What lines in the data hold the string "Choose"? Show them.
+++
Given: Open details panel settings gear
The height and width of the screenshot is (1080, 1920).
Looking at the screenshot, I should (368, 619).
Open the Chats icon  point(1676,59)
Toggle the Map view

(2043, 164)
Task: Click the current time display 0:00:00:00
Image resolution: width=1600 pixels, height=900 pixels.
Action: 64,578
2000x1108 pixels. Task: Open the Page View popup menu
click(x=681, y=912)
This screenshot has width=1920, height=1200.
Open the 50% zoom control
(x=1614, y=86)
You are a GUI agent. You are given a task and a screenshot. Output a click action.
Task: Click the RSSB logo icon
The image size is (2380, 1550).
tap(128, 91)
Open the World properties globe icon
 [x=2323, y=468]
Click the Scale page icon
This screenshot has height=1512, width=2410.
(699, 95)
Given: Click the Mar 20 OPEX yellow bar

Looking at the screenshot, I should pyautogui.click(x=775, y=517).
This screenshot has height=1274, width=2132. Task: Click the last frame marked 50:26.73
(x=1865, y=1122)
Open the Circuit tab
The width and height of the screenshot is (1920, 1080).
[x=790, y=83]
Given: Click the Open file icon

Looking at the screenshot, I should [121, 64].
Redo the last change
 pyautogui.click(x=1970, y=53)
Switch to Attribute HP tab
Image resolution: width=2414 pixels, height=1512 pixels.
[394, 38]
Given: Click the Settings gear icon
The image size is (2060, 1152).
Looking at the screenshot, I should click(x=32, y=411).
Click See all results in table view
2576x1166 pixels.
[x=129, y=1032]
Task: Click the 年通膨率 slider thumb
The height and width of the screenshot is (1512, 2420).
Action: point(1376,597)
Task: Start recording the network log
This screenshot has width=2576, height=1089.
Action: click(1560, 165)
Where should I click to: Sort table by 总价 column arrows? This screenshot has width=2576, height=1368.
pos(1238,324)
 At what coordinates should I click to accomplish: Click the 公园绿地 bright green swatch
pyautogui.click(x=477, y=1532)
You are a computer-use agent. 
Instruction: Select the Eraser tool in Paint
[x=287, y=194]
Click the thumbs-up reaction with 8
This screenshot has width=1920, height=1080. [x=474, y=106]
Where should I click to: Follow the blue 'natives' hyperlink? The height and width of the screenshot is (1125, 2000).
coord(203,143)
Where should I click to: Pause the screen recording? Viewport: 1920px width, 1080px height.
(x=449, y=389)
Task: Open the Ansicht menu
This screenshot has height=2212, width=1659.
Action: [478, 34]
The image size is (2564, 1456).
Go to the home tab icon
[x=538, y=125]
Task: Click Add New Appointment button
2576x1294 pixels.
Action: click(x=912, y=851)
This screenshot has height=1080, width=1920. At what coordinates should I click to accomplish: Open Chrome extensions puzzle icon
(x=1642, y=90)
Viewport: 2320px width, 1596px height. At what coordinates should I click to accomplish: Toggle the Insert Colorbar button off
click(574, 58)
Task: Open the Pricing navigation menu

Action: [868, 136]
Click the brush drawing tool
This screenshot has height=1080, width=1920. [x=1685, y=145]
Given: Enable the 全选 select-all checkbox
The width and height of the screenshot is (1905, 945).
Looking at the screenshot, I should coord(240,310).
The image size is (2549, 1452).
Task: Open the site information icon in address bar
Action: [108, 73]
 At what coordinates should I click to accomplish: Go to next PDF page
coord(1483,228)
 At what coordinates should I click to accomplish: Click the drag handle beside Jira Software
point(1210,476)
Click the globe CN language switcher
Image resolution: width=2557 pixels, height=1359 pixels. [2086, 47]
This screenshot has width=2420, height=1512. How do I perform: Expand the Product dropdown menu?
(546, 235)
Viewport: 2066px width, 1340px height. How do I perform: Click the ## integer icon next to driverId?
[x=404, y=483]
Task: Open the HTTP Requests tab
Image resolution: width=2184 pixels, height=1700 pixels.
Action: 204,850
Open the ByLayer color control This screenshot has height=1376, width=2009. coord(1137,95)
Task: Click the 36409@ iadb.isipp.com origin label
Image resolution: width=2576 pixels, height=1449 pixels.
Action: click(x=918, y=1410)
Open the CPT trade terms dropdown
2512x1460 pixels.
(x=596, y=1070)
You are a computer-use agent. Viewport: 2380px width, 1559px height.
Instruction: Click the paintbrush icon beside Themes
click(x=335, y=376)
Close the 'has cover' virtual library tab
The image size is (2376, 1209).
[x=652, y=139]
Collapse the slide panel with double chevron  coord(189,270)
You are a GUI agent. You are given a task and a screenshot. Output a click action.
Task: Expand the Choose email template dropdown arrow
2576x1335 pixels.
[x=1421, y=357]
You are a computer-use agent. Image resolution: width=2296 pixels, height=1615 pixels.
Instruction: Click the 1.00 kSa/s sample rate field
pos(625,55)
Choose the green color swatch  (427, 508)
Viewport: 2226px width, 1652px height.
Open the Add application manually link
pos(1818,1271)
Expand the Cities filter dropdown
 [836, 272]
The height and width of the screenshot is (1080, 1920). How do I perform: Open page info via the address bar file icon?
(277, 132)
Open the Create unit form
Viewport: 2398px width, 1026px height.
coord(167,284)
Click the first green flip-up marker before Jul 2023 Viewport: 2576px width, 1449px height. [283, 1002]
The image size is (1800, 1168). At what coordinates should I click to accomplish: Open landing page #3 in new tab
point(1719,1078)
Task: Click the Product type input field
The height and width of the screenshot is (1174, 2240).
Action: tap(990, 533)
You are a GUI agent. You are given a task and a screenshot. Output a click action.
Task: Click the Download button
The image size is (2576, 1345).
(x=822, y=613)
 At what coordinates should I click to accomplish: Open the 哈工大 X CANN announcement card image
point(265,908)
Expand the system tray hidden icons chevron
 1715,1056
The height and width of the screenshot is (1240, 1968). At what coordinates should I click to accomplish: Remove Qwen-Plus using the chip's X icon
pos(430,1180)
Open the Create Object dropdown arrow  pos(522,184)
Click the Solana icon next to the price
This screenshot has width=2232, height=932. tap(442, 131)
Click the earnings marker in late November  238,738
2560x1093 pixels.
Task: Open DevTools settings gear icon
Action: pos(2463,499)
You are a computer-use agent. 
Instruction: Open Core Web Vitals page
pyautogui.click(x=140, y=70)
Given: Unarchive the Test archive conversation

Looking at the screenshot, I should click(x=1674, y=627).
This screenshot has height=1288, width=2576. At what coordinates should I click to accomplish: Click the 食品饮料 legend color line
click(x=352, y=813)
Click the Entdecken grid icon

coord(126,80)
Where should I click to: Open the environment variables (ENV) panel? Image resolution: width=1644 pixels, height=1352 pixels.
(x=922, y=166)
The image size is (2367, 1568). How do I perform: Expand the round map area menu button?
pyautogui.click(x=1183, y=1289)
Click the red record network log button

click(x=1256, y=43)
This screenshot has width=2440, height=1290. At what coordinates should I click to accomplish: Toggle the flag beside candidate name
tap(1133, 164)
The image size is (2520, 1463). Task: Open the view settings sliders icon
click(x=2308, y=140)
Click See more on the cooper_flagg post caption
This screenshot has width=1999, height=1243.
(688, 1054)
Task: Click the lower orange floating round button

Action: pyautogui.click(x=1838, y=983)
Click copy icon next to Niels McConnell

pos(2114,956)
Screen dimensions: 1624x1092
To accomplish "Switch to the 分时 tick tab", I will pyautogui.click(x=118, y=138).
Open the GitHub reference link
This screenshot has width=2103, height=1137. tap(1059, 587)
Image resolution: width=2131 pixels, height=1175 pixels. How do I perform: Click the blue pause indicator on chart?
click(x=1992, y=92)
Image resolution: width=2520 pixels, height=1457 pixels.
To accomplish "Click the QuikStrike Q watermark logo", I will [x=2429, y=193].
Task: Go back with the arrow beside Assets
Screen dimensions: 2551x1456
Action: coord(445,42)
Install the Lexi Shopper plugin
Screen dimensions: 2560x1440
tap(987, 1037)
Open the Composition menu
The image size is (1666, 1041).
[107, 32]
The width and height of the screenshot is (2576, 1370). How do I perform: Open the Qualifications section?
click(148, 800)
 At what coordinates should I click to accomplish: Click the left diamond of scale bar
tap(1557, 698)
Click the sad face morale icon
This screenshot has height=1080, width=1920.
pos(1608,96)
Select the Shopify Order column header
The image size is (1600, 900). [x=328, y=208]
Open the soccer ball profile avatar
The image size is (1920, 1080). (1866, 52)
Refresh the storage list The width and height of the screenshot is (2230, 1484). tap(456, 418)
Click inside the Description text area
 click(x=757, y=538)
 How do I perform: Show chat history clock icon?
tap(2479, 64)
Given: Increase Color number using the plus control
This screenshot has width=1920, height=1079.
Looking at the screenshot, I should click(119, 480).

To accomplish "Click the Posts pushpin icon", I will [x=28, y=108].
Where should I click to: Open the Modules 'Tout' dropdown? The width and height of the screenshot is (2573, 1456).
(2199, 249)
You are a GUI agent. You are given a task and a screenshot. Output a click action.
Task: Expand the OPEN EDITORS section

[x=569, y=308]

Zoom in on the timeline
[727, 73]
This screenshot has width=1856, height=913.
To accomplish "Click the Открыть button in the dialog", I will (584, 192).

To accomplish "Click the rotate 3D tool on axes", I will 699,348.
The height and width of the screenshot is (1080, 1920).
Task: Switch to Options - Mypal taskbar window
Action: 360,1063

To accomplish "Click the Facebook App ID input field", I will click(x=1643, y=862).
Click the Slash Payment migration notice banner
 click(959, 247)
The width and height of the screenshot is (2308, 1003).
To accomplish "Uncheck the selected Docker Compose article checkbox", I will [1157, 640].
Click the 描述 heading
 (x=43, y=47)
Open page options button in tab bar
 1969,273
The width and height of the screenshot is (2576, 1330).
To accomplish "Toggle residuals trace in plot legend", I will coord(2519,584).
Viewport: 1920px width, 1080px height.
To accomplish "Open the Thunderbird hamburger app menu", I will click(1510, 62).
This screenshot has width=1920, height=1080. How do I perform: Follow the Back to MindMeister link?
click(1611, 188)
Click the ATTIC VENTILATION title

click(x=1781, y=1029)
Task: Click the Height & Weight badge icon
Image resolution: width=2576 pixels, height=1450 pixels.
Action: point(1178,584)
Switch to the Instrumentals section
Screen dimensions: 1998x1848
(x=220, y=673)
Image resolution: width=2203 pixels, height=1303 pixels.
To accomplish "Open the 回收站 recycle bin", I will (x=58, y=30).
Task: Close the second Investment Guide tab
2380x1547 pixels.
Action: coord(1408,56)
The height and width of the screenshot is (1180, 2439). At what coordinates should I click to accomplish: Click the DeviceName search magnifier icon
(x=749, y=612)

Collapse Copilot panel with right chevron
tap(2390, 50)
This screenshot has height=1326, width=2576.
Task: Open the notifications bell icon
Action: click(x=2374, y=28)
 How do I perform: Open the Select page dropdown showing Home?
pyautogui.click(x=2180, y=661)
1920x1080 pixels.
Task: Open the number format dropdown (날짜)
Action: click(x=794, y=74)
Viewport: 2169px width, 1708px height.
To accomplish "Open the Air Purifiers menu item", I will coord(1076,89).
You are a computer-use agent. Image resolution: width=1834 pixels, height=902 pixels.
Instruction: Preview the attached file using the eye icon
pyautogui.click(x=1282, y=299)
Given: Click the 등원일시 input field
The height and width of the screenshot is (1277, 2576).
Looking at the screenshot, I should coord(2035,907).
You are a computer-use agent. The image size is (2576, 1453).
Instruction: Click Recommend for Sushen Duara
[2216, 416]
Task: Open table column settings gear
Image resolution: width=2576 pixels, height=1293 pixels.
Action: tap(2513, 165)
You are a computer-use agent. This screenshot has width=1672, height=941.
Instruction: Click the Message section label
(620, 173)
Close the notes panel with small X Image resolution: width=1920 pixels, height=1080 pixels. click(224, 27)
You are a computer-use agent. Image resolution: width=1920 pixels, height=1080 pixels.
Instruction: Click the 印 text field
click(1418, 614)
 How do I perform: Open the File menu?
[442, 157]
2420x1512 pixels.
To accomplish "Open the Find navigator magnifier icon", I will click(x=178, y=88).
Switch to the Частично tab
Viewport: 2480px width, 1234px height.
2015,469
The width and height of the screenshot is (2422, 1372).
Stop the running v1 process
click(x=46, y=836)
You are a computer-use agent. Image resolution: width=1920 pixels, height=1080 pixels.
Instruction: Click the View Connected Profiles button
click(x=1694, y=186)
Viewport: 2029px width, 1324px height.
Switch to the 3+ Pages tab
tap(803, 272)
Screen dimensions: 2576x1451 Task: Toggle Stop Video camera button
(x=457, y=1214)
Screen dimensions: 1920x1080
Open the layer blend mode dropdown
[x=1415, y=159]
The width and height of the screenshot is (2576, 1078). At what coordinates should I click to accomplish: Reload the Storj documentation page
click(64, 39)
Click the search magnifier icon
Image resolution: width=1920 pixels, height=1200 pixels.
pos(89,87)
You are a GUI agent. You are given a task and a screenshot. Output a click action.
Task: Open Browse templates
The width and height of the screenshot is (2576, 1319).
+++
» **Answer to this exercise**:
Task: Expand the Choose email template dropdown arrow
Choose the green color swatch  (427, 508)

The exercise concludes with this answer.